Sunday, January 18, 2015

Oh snap! It's Sunday

I spent most of the day today thinking it was Saturday. It's the worst feeling when you realize it's the wrong day as inevitably it screws something up.  This weekend was a rough one.  The hubby had to work most of the time which left me as the main caretaker.  It really makes me want to punch his job in the face.

So I'm a stay at home mom or home maker or whatever.  It's probably the toughest job I've ever had to do.  I have moments where I want to burst into tears or feel so bored that I might just parish or so busy that I can't think straight.  It's a rollercoaster of emotions with an added dash of hormones to really bring you to your knees.

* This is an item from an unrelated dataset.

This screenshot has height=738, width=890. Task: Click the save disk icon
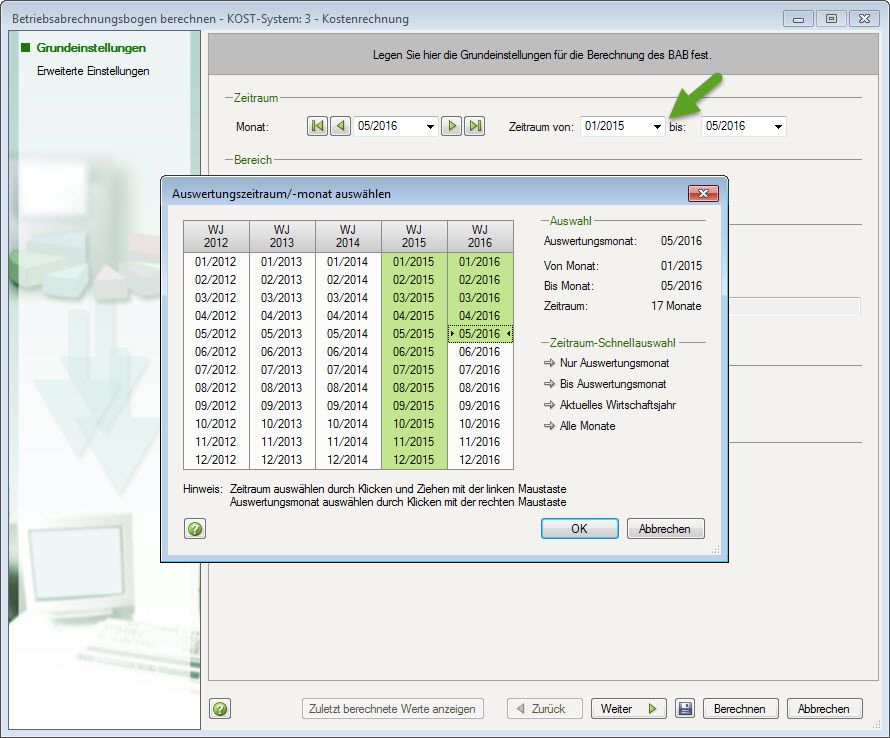click(x=685, y=709)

I love my daughter.  She is amazing.  She has changed so much in the short time she's been outside of the womb.  I can see the gears shifting and how in each moment another connection is created in her brain.  It's truly awe inspiring how we all started out like a little blob and then become this thinking, feeling, running and jumping person.

Sometimes its hard to revel in her growth.  I get bogged down by all these things I tell myself that I'm supposed to be doing.  The downside of being a home maker is that all the jobs you hate feel like your responsibility.

Maybe it's all the "should" thoughts that I really loathe.  "I should be doing laundry...dishes...etc"  It's really hard to turn off all these thoughts and just be present.  Perhaps I'll add mindfulness to my goals for the year.

I'm kind of all over the place tonight. I think it's the byproduct of my tough weekend.  I feel a little vulnerable and judgemental of myself.  So let's focus on some positives I made dinner (another should) of baked chicken with stuffing and spinach.  It was pretty good actually.  I guess I'm progressing on my goals.  I'm not sure if the whole less fat thing is working because I want to eat everything that's not tied down.  How do you change endless hunger?